Turun dari taksi, dari jalanan utama beraspal, rumah Eyang harus masuk ke gang. Jalannya tidak sempit, tapi susunan paving blok yang tidak rata sedikit menyulitkanku menarik koper.

Belum jauh dari mulut gang, langkahku berhenti saat teriakan dari kejauhan memenuhi atmosfer sore hari. Tak lama sosok-sosok kecil dalam kaos oblong tipis muncul dari belokan di ujung gang. Segera saja, aku menyingkir ke tepi jalan untuk memuluskan kecepatan lari mereka.

Layang-layang berwarna cerah dan beraneka bentuk berada dalam dekapan tangan-tangan mungil. Buntut layangan yang panjang, seperti pelangi, melayang mengikuti kecepatan lari kaki-kaki pendek bersendal jepit sekadarnya.

Agak jauh di belakang, tampak tertinggal, seorang anak perempuan kecil berusaha memperpendek jarak dengan anak-anak lain yang lebih besar. Namun, bukannya mempercepat langkah, anak perempuan itu justru berhenti persis di depanku.

Aku menyeringai, menatap penasaran pada wajah cemong dengan polesan bedak yang tersenyum padaku. Rambut panjang sebahu yang terlihat basah, menandakan dia baru saja mandi. Tiba-tiba, anak perempuan itu mengangkat boneka usangnya ke udara, ke arahku, seperti Rafiki yang mengangkat Simba dalam film The Lion King.

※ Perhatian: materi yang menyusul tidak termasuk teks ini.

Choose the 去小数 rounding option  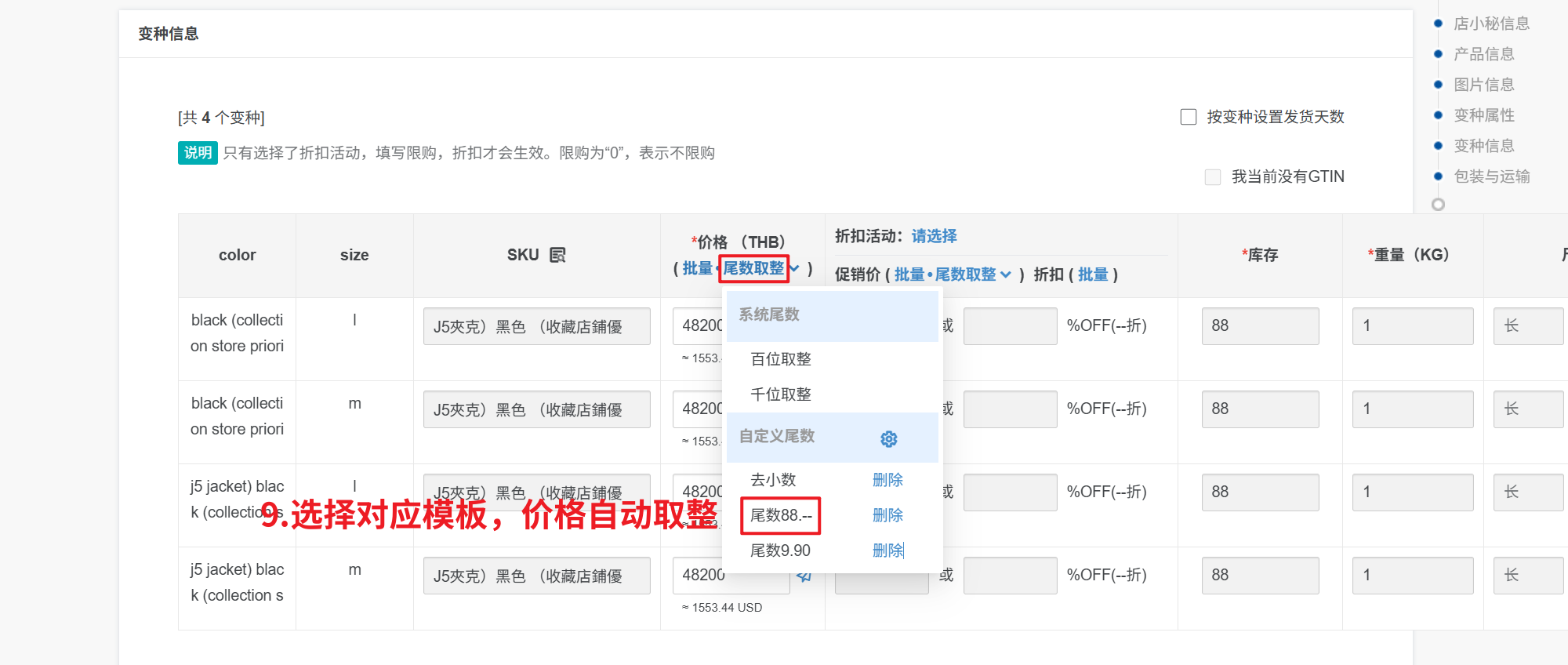click(773, 480)
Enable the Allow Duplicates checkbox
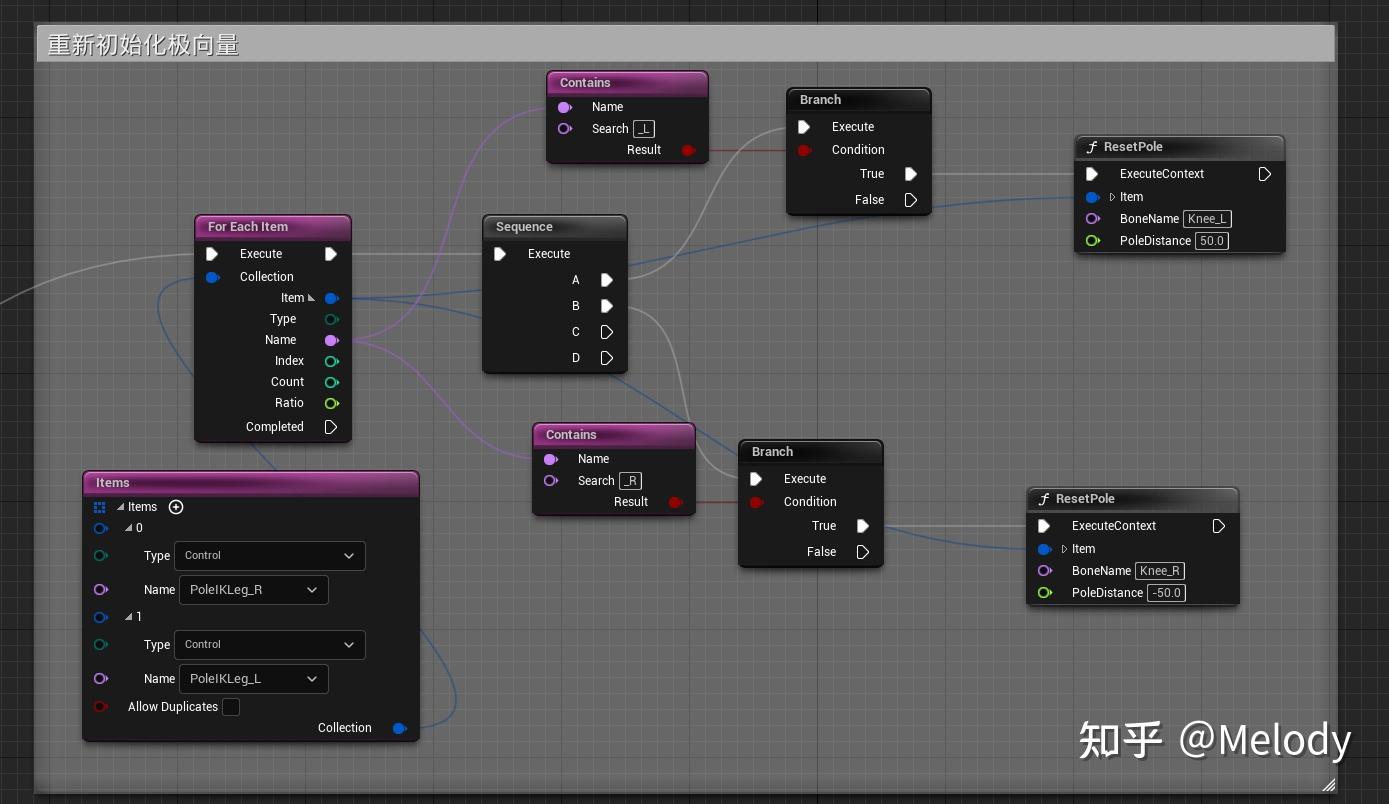The image size is (1389, 804). [231, 707]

Melihat itu, aku tidak bisa menahan tawa.

Belum lagi sempat merespon, seorang anak lelaki--yang sepertinya adalah sang kakak--sudah berada di samping adik perempuannya. Kuperhatikan bahu kurus anak itu yang timpang, karena menjinjing kantong kresek setengah penuh berisi kelereng. Dia mengangguk sopan padaku, sebelum menarik pergi tangan mungil adiknya. Berdua, mereka menyongsong cahaya sore. Kutatap kepergian mereka dengan perasaan rindu.

Aku dan Mas Wijaya adalah gambaran persis kakak beradik yang barusan pergi. Mereka pasti hendak naik ke lapangan terbuka yang letaknya sekitar dua puluh meter ke atas. Di pertengahan tahun seperti ini, Mas Wijaya suka sekali bermain layangan dan aku yang selalu membantunya memegang tulang layangan dari jauh. Rasanya bangga, jika layangan itu berhasil mengudara. Senyum menghias di bibirku saat meneruskan perjalanan sambil mengingat masa kecil. 

Bentuk rumah joglo yang mulai mewujud membuatku mempercepat langkah, lalu berhenti tepat di seberangnya. Rumah sederhana peninggalan Eyang Nirmala tampak tidak berubah, masih terlihat seramah dulu.

Di pekarangan yang luas, pepohonan rimbun menawarkan keteduhan dari sinar mentari sore yang menyengat. Rumput-rumput hias dan tanaman obat yang ditanam Eyang juga masih ada, bahkan sepertinya lebih banyak jenisnya sekarang. Hanya satu yang kurang dari rumah itu... Eyang Mala.

Kuseka air mata dengan punggung tangan. Meskipun begitu, mataku tetap berair, dadaku sesak dengan rindu, berharap Eyang masih hidup dan menungguku di muka pintu dengan kedua tangan terbuka lebar.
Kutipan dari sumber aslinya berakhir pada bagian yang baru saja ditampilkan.